Renee McCauley is a Professor of computer science at the College of Charleston. She is currently director of the M.S. program in Computer and Information Sciences and Chair of the ACM Special Interest Group on Computer Science Education. Her scholarly activities revolve around computer science education, and include teaching, curriculum development and collaborative education-based research. Her research is focused on the cognitive development of novice programmers.
Christine Moore

Christine Moore
Computer Science

Christine Moore is a Senior Instructor at the College of Charleston, with an emphasis in information technology. With over 15 years of service, her enthusiasm for teaching is still unlimited. As an extension of her additional role as Director of S.C. Alliance for Minority Participation, she is an advocate for STEM education seeking to elevate students interest in the sciences from an early age. When not teaching, Christine meshes the roles of a hobbyist and an entrepreneur by engaging in front-end web development and graphic design.
Brent Munsell

Brent Munsell
Computer Science

Brent Munsell is an Assistant Professor of computer science at the College of Charleston.  Brent Recieved a PhD in Computer Science from the University of South Carolina and his reserach interests are in medical image analysis, machine learning, and computer vision.  He enjoys teaching courses in comptuer graphics and visualization, algorithms and data structures, and signal and imagning processing.  Brent has been a reviewer for several journals such as IEEE Transactions on image Processing, IEEE transactions on Medical Imaging, Medical Image Analysis, Computertized Medical Imaging and Graphics, and Pattern Recognition Letters.  When Brent is not teaching, or doing research, he enjoys spending tie with his wife and two daugthers, Abbylee and Madelyn June.  
Aspen Olmsted

Aspen Olmsted
Computer Science

Instructor, Aspen Olmsted recieved a PHD in computer science at University of South Carolina.
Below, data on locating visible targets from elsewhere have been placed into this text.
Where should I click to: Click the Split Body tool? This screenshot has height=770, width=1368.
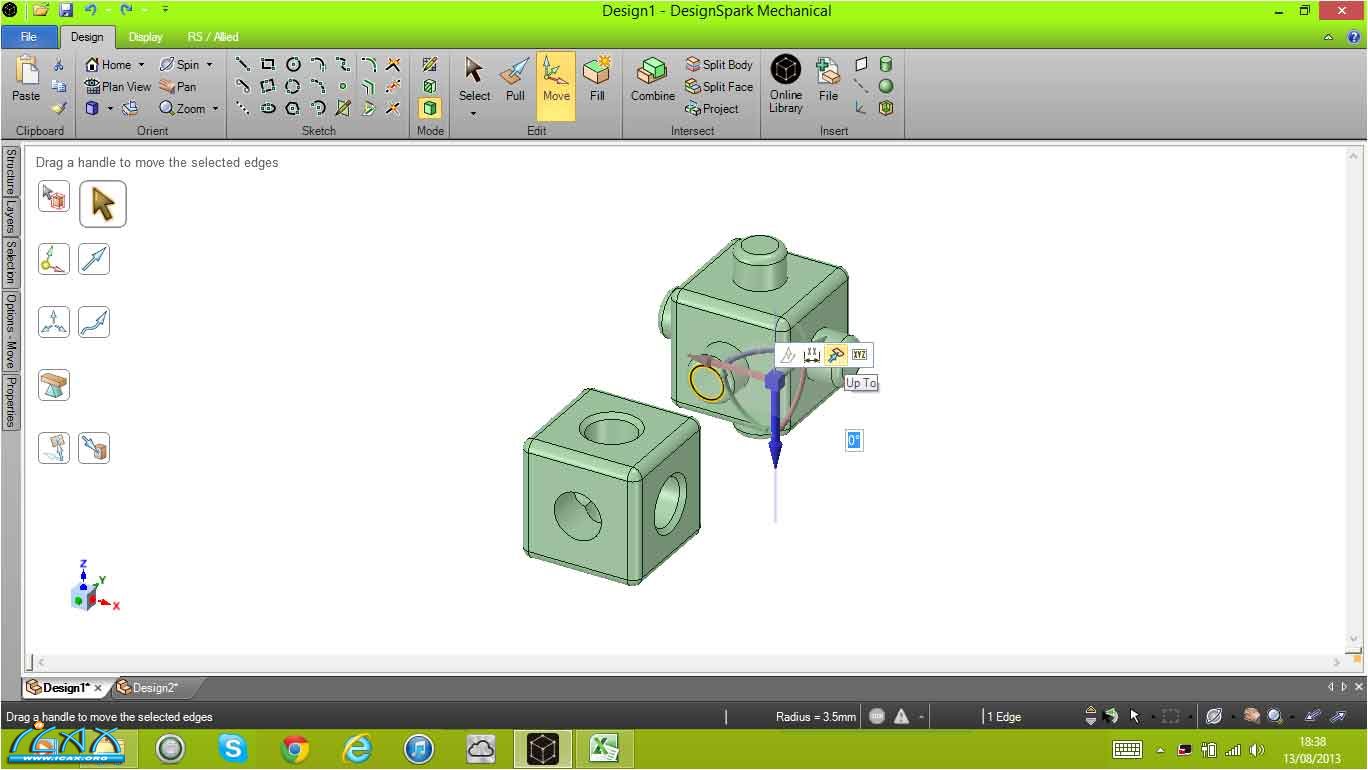718,65
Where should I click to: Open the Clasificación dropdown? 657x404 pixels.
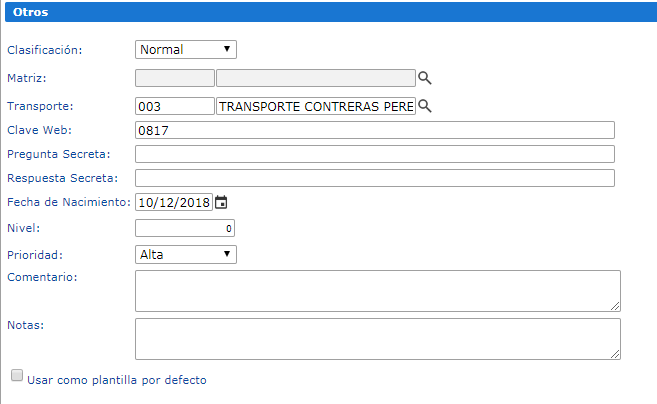[186, 49]
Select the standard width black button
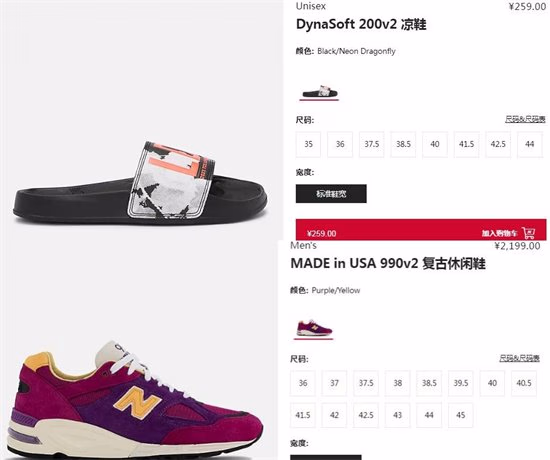 tap(331, 194)
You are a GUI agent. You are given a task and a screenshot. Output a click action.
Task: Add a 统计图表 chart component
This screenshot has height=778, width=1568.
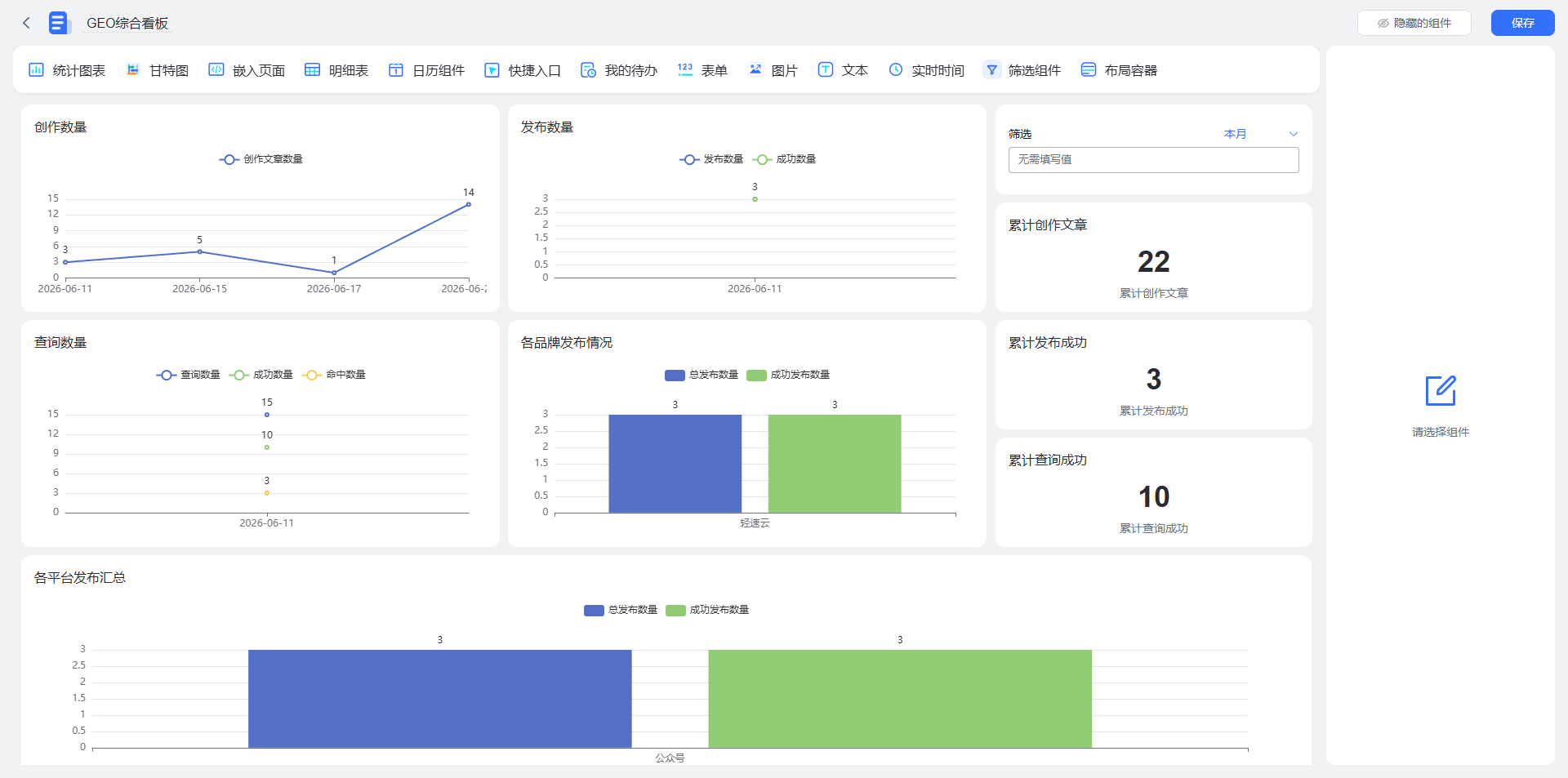tap(67, 70)
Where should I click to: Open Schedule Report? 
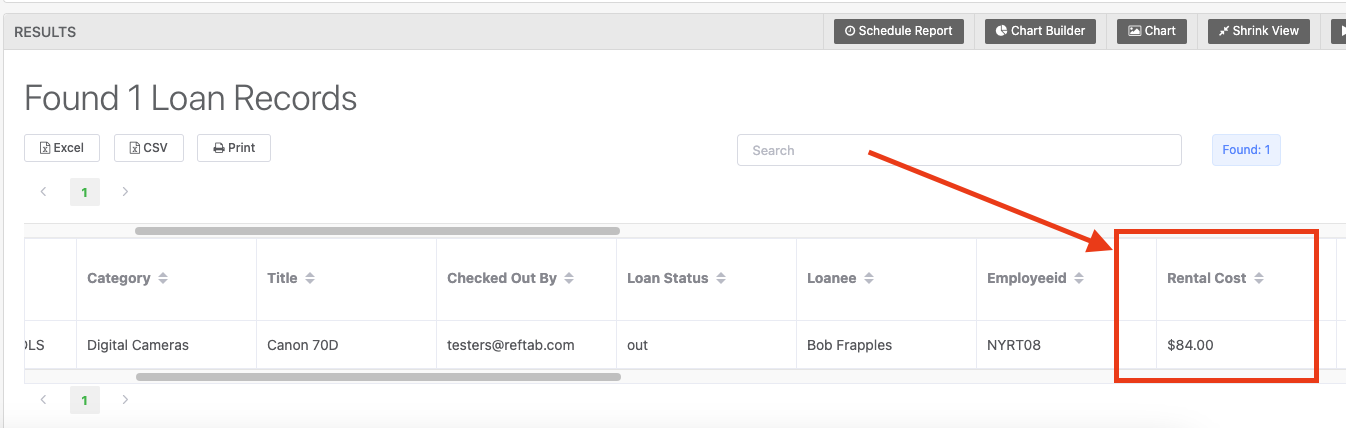coord(899,31)
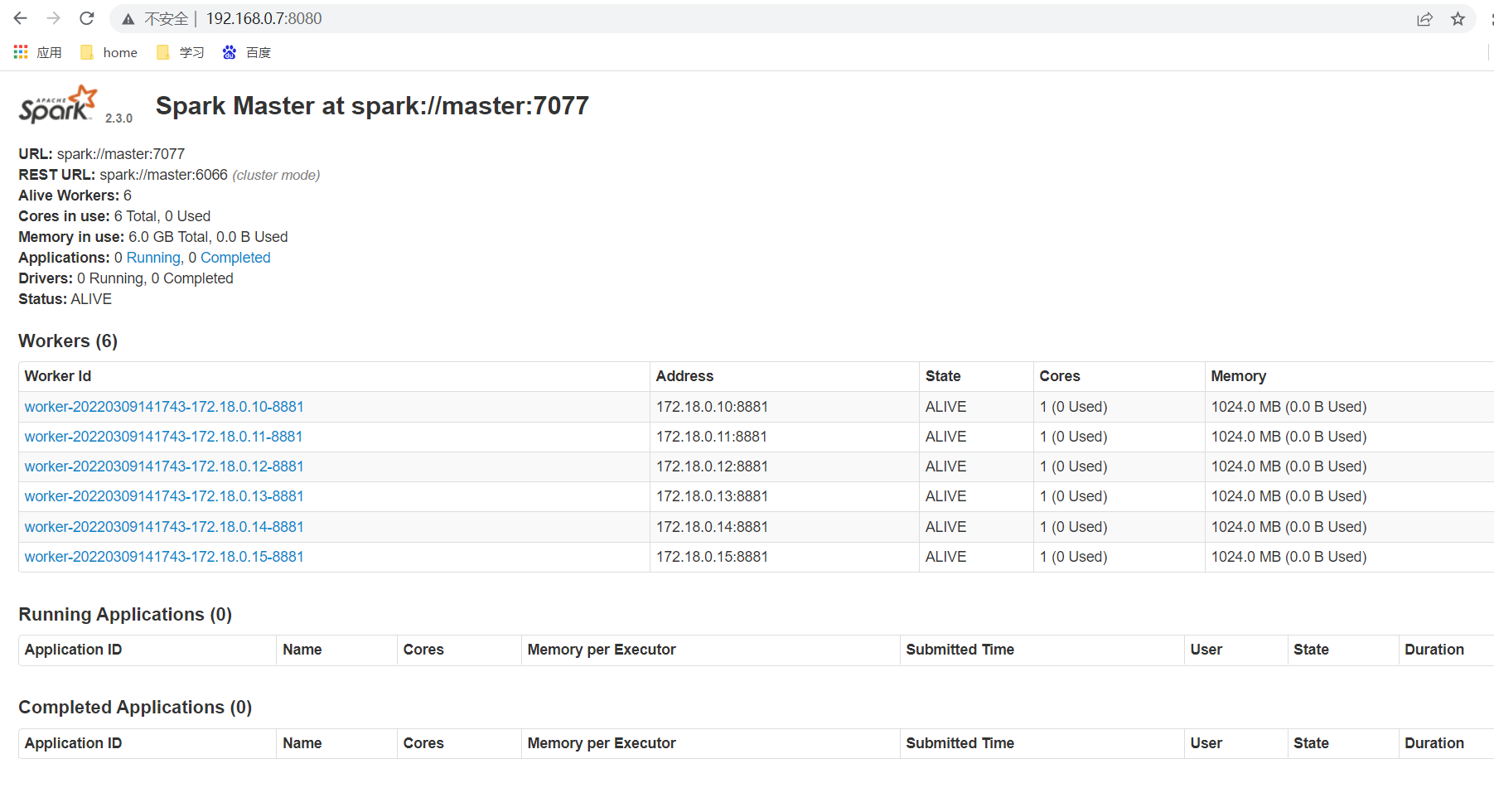The height and width of the screenshot is (812, 1494).
Task: Open the Completed applications link
Action: click(x=234, y=258)
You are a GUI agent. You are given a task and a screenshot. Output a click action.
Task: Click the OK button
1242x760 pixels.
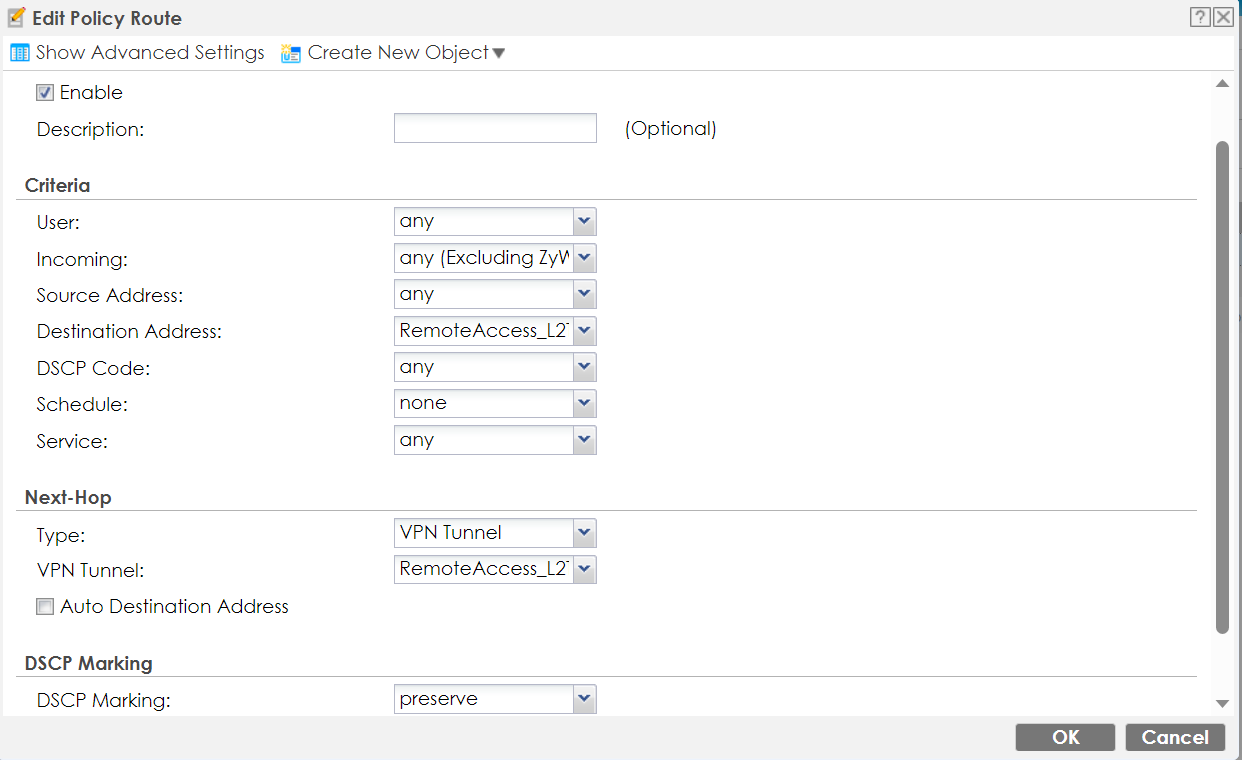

His research work is in cross domain web service transaction correctness with Dr. Csilla Farkas. He is a member of the Center for Information Assurance Engineering at USC. 
Roxann Stalvey

Roxann Stalvey
Computer Science

Professor Stalvey is a Senior Instructor at the College with a Master's Degree in Computer Science from the University of South Carolina.  Professor Stalvey is currently a PhD candidate at the University of South Carolina in Computer Science.  
Blake Stevens

Blake Stevens
Music

Blake Stevens is Assistant Professor of Music History at the College of Charleston. His research and teaching interests include the history of opera and music aesthetics, with a focus on the tragédie en musique from Jean-Baptiste Lully to Jean-Philippe Rameau. He received an M.A. and Ph.D. in Music History from Stanford University, writing a dissertation on the tradition of the monologue in classical French tragedy and opera.
Yiorgos Vassilandonakis

Yiorgos Vassilandonakis
Music (Area Director)

A dedicated educator, Assistant Professor Dr. Vassilandonakis has taught Composition and Music Theory at the University of California, Berkeley and the University of Virginia, as well as electronic music at the Centre de Création Musicale, Iannis Xenakis, in Paris, before joining the faculty at the College of Charleston in 2010. He has penned essays and interviews published in the Computer Music Journal (MIT Press), and the College Reference Dictionary Musicians and Composers of the 20th Century (Salem Press), and has held composing residencies at Yaddo and at Cité Internationale Des Arts.